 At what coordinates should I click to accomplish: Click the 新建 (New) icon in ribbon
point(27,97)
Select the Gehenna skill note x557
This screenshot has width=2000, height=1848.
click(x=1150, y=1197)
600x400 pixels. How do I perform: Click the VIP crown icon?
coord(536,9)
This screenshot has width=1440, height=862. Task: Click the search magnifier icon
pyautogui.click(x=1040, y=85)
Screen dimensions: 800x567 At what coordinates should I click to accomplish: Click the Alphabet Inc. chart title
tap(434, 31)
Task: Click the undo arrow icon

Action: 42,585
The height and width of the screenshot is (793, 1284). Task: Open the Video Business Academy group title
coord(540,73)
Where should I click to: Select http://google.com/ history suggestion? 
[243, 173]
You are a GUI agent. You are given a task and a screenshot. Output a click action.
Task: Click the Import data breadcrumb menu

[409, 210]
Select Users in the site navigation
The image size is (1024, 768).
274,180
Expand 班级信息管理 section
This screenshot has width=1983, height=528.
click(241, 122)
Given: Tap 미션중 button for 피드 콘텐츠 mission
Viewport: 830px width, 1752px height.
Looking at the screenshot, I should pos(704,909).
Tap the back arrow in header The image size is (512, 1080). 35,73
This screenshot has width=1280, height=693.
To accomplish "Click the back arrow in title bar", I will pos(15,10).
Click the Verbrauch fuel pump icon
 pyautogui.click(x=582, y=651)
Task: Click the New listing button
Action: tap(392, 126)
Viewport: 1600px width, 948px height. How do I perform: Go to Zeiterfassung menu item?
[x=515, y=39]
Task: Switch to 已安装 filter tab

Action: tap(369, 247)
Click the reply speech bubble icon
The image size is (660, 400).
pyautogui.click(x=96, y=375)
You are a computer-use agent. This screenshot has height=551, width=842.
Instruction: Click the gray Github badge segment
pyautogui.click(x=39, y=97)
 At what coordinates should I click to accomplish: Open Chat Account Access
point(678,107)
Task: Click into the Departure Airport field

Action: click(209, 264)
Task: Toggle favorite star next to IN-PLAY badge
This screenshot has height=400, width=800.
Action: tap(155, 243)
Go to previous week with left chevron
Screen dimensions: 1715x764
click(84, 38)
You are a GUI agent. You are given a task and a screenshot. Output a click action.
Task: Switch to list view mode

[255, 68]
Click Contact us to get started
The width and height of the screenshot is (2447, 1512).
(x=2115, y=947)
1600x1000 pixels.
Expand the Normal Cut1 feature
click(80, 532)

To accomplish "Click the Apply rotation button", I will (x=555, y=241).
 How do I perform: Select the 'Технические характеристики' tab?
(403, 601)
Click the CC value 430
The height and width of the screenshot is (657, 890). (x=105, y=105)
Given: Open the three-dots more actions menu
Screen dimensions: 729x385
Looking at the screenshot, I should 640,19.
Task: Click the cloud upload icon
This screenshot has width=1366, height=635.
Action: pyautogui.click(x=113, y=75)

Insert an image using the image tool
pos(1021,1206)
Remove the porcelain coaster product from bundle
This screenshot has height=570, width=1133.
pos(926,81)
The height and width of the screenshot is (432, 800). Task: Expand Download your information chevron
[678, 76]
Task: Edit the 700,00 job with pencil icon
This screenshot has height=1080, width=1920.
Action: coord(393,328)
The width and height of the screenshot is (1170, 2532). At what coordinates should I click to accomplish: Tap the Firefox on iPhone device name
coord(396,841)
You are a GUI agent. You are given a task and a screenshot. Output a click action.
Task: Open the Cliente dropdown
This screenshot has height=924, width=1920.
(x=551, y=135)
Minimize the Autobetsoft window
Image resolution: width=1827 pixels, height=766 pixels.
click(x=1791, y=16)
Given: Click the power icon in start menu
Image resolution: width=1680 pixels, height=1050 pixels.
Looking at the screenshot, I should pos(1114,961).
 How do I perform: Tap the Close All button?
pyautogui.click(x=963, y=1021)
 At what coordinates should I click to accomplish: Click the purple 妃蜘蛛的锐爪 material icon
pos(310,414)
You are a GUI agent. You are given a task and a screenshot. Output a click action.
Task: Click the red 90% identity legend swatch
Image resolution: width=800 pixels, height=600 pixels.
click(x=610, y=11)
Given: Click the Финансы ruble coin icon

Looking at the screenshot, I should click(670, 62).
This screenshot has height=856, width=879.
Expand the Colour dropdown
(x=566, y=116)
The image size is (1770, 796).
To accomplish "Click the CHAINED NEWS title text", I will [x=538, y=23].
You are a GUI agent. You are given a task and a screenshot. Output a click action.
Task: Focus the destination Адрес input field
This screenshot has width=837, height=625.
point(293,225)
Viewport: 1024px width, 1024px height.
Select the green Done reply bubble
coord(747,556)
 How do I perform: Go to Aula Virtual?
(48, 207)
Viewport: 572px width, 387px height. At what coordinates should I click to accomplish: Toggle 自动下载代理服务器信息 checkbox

What needs to be done – Hand back the listing exactly. Include every line.

Answer for the task –
 At what coordinates should I click to accomplish: Click the 新建 (New) icon in ribbon
point(27,97)
Select the Gehenna skill note x557
This screenshot has width=2000, height=1848.
click(x=1150, y=1197)
600x400 pixels. How do I perform: Click the VIP crown icon?
coord(536,9)
This screenshot has width=1440, height=862. Task: Click the search magnifier icon
pyautogui.click(x=1040, y=85)
Screen dimensions: 800x567 At what coordinates should I click to accomplish: Click the Alphabet Inc. chart title
tap(434, 31)
Task: Click the undo arrow icon

Action: 42,585
The height and width of the screenshot is (793, 1284). Task: Open the Video Business Academy group title
coord(540,73)
Where should I click to: Select http://google.com/ history suggestion? 
[243, 173]
You are a GUI agent. You are given a task and a screenshot. Output a click action.
Task: Click the Import data breadcrumb menu

[409, 210]
Select Users in the site navigation
The image size is (1024, 768).
274,180
Expand 班级信息管理 section
This screenshot has width=1983, height=528.
click(241, 122)
Given: Tap 미션중 button for 피드 콘텐츠 mission
Viewport: 830px width, 1752px height.
Looking at the screenshot, I should pos(704,909).
Tap the back arrow in header The image size is (512, 1080). 35,73
This screenshot has width=1280, height=693.
To accomplish "Click the back arrow in title bar", I will pos(15,10).
Click the Verbrauch fuel pump icon
 pyautogui.click(x=582, y=651)
Task: Click the New listing button
Action: tap(392, 126)
Viewport: 1600px width, 948px height. How do I perform: Go to Zeiterfassung menu item?
[x=515, y=39]
Task: Switch to 已安装 filter tab

Action: tap(369, 247)
Click the reply speech bubble icon
The image size is (660, 400).
pyautogui.click(x=96, y=375)
You are a computer-use agent. This screenshot has height=551, width=842.
Instruction: Click the gray Github badge segment
pyautogui.click(x=39, y=97)
 At what coordinates should I click to accomplish: Open Chat Account Access
point(678,107)
Task: Click into the Departure Airport field

Action: click(209, 264)
Task: Toggle favorite star next to IN-PLAY badge
This screenshot has height=400, width=800.
Action: tap(155, 243)
Go to previous week with left chevron
Screen dimensions: 1715x764
click(84, 38)
You are a GUI agent. You are given a task and a screenshot. Output a click action.
Task: Switch to list view mode

[255, 68]
Click Contact us to get started
The width and height of the screenshot is (2447, 1512).
(x=2115, y=947)
1600x1000 pixels.
Expand the Normal Cut1 feature
click(80, 532)

To accomplish "Click the Apply rotation button", I will (x=555, y=241).
 How do I perform: Select the 'Технические характеристики' tab?
(403, 601)
Click the CC value 430
The height and width of the screenshot is (657, 890). (x=105, y=105)
Given: Open the three-dots more actions menu
Screen dimensions: 729x385
Looking at the screenshot, I should 640,19.
Task: Click the cloud upload icon
This screenshot has width=1366, height=635.
Action: pyautogui.click(x=113, y=75)

Insert an image using the image tool
pos(1021,1206)
Remove the porcelain coaster product from bundle
This screenshot has height=570, width=1133.
pos(926,81)
The height and width of the screenshot is (432, 800). Task: Expand Download your information chevron
[678, 76]
Task: Edit the 700,00 job with pencil icon
This screenshot has height=1080, width=1920.
Action: coord(393,328)
The width and height of the screenshot is (1170, 2532). At what coordinates should I click to accomplish: Tap the Firefox on iPhone device name
coord(396,841)
You are a GUI agent. You are given a task and a screenshot. Output a click action.
Task: Open the Cliente dropdown
This screenshot has height=924, width=1920.
(x=551, y=135)
Minimize the Autobetsoft window
Image resolution: width=1827 pixels, height=766 pixels.
click(x=1791, y=16)
Given: Click the power icon in start menu
Image resolution: width=1680 pixels, height=1050 pixels.
Looking at the screenshot, I should pos(1114,961).
 How do I perform: Tap the Close All button?
pyautogui.click(x=963, y=1021)
 At what coordinates should I click to accomplish: Click the purple 妃蜘蛛的锐爪 material icon
pos(310,414)
You are a GUI agent. You are given a task and a screenshot. Output a click action.
Task: Click the red 90% identity legend swatch
Image resolution: width=800 pixels, height=600 pixels.
click(x=610, y=11)
Given: Click the Финансы ruble coin icon

Looking at the screenshot, I should click(670, 62).
This screenshot has height=856, width=879.
Expand the Colour dropdown
(x=566, y=116)
The image size is (1770, 796).
To accomplish "Click the CHAINED NEWS title text", I will [x=538, y=23].
You are a GUI agent. You are given a task and a screenshot. Output a click action.
Task: Focus the destination Адрес input field
This screenshot has width=837, height=625.
point(293,225)
Viewport: 1024px width, 1024px height.
Select the green Done reply bubble
coord(747,556)
 How do I perform: Go to Aula Virtual?
(48, 207)
Viewport: 572px width, 387px height. At what coordinates should I click to accomplish: Toggle 自动下载代理服务器信息 checkbox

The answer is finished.